Saya ingat kata-kata Ivan Karamazov: "Orang kadang-kadang berbicara tentang kebuasan binatang, tapi itu sangat tak adil bagi hewan. Hewan tak pernah sekejam manusia, hewan tak pernah begitu kejam secara artistik."
Mungkin Dostoyevski menciptakan Ivan dalam novel Karamazov Bersaudara untuk membuat kita tak percaya lagi-setidaknya sejenak-kepada makhluk yang, menurut kitab suci, diciptakan sesuai dengan citra Tuhan itu. Manusia, kata Karamazov ini, lebih dari macan. Macan "tak akan berpikir untuk memaku kuping orang, seandainya pun ia bisa melakukannya".
Ivan kemudian bercerita tentang tentara Turki yang menduduki Bulgaria: para serdadu yang merenggutkan orok dari perut ibunya, atau-setidaknya dalam cerita Ivan-para serdadu yang membuat seorang bayi tertawa-tawa sebelum kepalanya mereka tembak dari jarak dekat.
Manusia, kata Ivan pula, telah menciptakan Iblis mirip dengan dirinya.
Di sini, saya kira, Dostoyevski ingin menciptakan satu bagian yang hiperbolik untuk novelnya. Sebab di luar novel, kekejaman, kekejian, kejahanaman, mala-semua itu tak terjadi sebagai ekspresi sifat-sifat Setan yang kekal. Tapi juga tak selamanya larut ke dalam rutin hidup sehari-hari. Hannah Arendt melihat adanya "the banality of evil". Saya lebih melihat "the contingency of evil". Yang mala, yang keji, yang jahanam, bisa terjadi tapi juga bisa tidak, bergantung pada sebuah masa, sebuah tempat: sebuah situasi.
Bagi saya, The Act of Killing merisaukan hati bukan karena film ini mendokumentasikan kekejaman Anwar Congo. Sebuah gambar hidup ingatan adalah sebuah narasi yang berlubang-lubang: Anwar tak mengisahkan riwayat hidupnya secara penuh; dalam film ini, latar Kota Medan-hubungan etnis dan ketegangan kelas-kelas sosialnya-tak tergambar.
Berbeda dengan yang terjadi di Bali dan di Jawa, di Medan tak ada konflik di sekitar tanah pertanian yang meledak dalam kebuasan terhadap para pendukung PKI. Yang tampak dalam film dokumenter ini sebuah latar lain-dan itulah justru yang merisaukan: kekejaman Anwar Congo adalah bagian yang akrab dengan apa yang bisa disebut sebagai "ekologi kekerasan". Ia tak akan berhenti setelah semua orang "komunis" dihabisi.
"Preman"-apa pun etimologi kata ini-adalah bagian masyarakat yang paradoksal.
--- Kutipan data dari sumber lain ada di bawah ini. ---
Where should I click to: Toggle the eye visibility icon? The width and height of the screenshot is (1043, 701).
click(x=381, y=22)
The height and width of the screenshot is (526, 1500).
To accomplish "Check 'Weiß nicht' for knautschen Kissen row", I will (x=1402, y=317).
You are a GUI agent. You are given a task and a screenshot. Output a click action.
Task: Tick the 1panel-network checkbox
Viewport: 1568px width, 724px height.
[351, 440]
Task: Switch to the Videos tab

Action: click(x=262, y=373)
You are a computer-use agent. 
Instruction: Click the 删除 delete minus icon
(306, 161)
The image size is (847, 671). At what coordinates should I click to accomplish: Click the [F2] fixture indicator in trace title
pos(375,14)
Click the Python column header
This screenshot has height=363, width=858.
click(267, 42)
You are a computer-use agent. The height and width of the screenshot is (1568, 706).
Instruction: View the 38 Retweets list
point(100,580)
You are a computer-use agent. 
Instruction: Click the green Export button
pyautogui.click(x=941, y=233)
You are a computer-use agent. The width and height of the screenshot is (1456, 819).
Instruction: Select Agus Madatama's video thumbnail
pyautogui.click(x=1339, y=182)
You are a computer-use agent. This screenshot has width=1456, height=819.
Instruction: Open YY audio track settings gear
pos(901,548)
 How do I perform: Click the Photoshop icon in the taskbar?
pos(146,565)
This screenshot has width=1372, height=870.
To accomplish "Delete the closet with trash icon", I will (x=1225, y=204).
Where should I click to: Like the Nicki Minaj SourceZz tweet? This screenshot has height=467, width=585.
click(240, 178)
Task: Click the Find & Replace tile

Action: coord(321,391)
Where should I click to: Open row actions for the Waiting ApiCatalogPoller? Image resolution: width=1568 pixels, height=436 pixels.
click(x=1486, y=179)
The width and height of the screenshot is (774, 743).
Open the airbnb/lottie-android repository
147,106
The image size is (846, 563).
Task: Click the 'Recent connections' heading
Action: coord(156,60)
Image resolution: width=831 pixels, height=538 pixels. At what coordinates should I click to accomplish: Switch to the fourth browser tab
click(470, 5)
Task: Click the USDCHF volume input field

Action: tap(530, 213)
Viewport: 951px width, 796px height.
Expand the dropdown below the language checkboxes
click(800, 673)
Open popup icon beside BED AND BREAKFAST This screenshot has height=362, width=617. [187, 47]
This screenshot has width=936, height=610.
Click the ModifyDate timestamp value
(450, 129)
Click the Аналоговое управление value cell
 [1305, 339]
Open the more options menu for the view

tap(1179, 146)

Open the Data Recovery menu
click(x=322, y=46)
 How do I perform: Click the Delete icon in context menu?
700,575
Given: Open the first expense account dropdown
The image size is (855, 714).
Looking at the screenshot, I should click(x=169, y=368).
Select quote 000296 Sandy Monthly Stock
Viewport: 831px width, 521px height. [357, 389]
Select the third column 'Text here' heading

Mereka tak sepenuhnya di dalam. Mereka, dengan diperlakukan sebagai sesuatu yang di-"luar" kehidupan bersama yang resmi, artinya di "luar" polis, secara tak langsung justru membangun makna polis sebagai wilayah tempat hukum dan lembaga-lembaga politik berfungsi. Tapi pada saat yang sama "preman", seperti yang ditunjukkan dalam The Act of Killing dalam wujud Pemuda Pancasila, juga bagian dari kekuasaan yang membuat polis ditegakkan dan politik dijalankan.
Dengan seragam, upacara, dan hierarki yang mirip tentara resmi, dengan pertemuan yang dihadiri bahkan oleh seorang Wakil Presiden, dengan anggota yang berwajah bengis yang dengan sewenang-wenang mengutip uang dari pedagang kecil orang Tionghoa di pasar, para preman itu menunjukkan betapa akrabnya kekuasaan dengan kekerasan.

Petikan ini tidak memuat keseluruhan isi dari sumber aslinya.